Improved catalytic activities of a dye-decolorizing peroxidase (DyP) by overexpression of ALA and heme biosynthesis genes in Escherichia coli

Hemoproteins are biotechnologically important heme-containing enzymes, and their production often requires optimal supply of precursors, such as 5-aminolevulinic acid (ALA) and hemin. In this work, endogenous ALA biosynthesis in Escherichia coli was increased as a strategy to improve catalytic activities of a recombinant dye-decolorizing peroxidase (DyP) from Bacillus subtilis. The positive effects of this expression system (pHemAL-DyP) are compared with individually expressed DyP strains grown with (pDyP + Hemin) and without (pDyP) the addition of hemin. The pHemAL-DyP plasmid increased intracellular ALA up to 117.5 mg/L, a 4.0-fold increased from control strain (pET22b, 29.7 mg/L of ALA).

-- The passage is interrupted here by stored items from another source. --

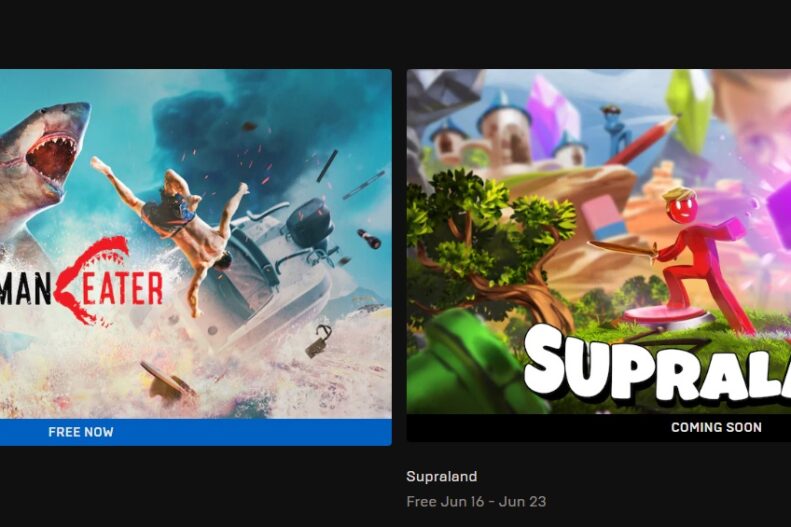Click the giant red pencil in Supraland art
Screen dimensions: 791x527
[643, 140]
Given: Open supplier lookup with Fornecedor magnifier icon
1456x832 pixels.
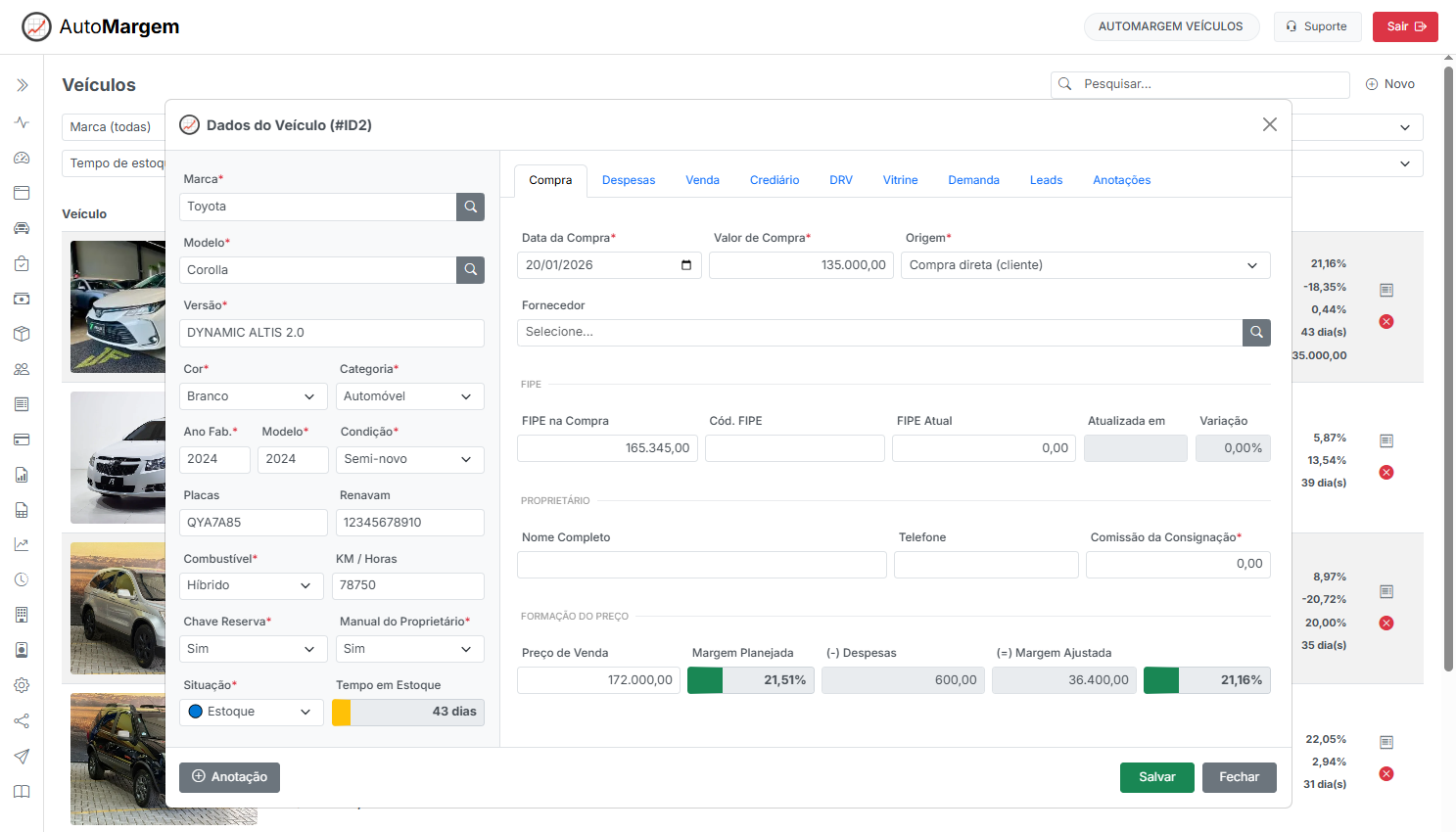Looking at the screenshot, I should (x=1256, y=333).
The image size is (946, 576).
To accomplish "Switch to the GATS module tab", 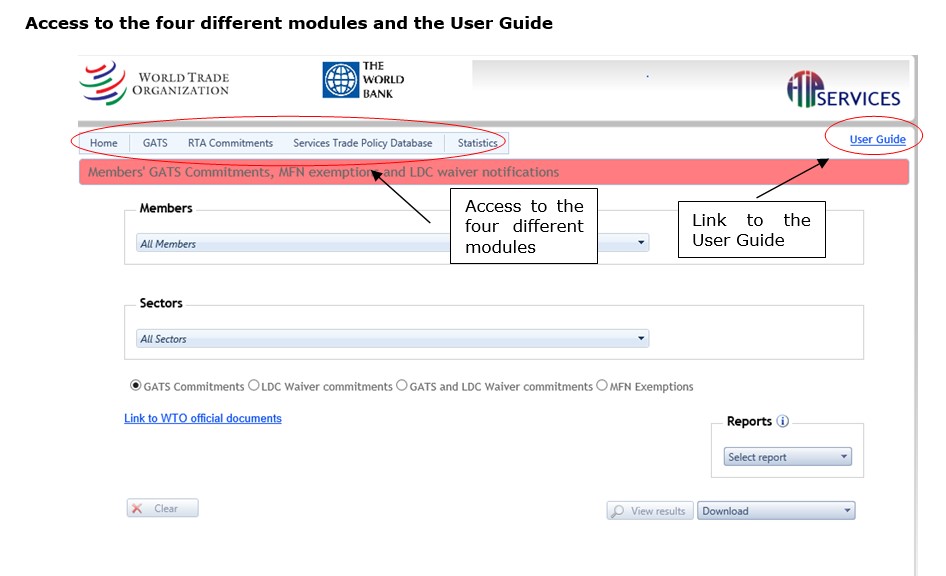I will [x=155, y=143].
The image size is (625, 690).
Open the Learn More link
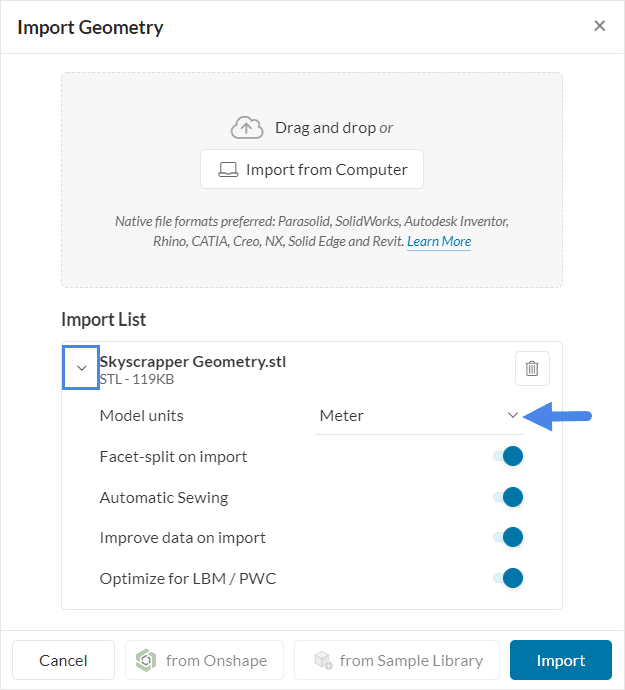click(x=439, y=242)
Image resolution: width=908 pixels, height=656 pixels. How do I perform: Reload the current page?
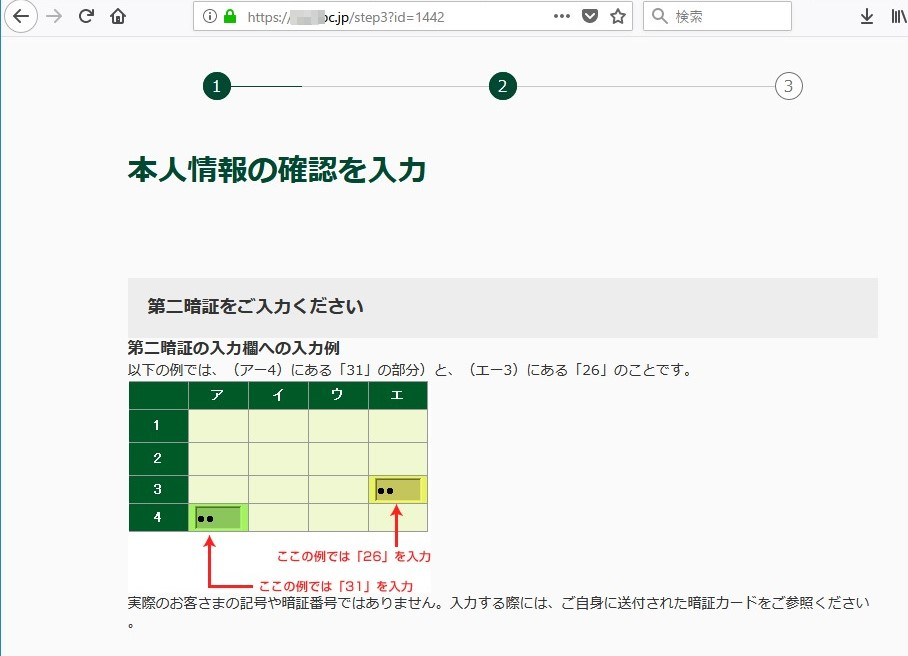(86, 16)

Soret peak in the UV-vis spectra was the highest for pHemAL-DyP strain with Reinheitszahl (A₄₀₈/A₂₈₀) value of 0.65 indicating higher heme content in the DyP produced compared to pDyP (0.39) and pDyP + Hemin (0.46). Peroxidase activity was increased up to 66.7 U/mg in the pHemAL-DyP strain compared to 39.0 and 43.4 U/mg for pDyP and pDyP + Hemin, respectively. Decolorization percentage of Reactive Blue 19 dye was the highest in the pHemAL-DyP strain with 84.7% as compared to the pDyP (69.9%) and pDyP + Hemin (72.8%) systems. In brief, enzymatic properties of recombinant DyP were successfully enhanced using this genetic engineering strategy thus eliminating the need for costly exogenous precursors.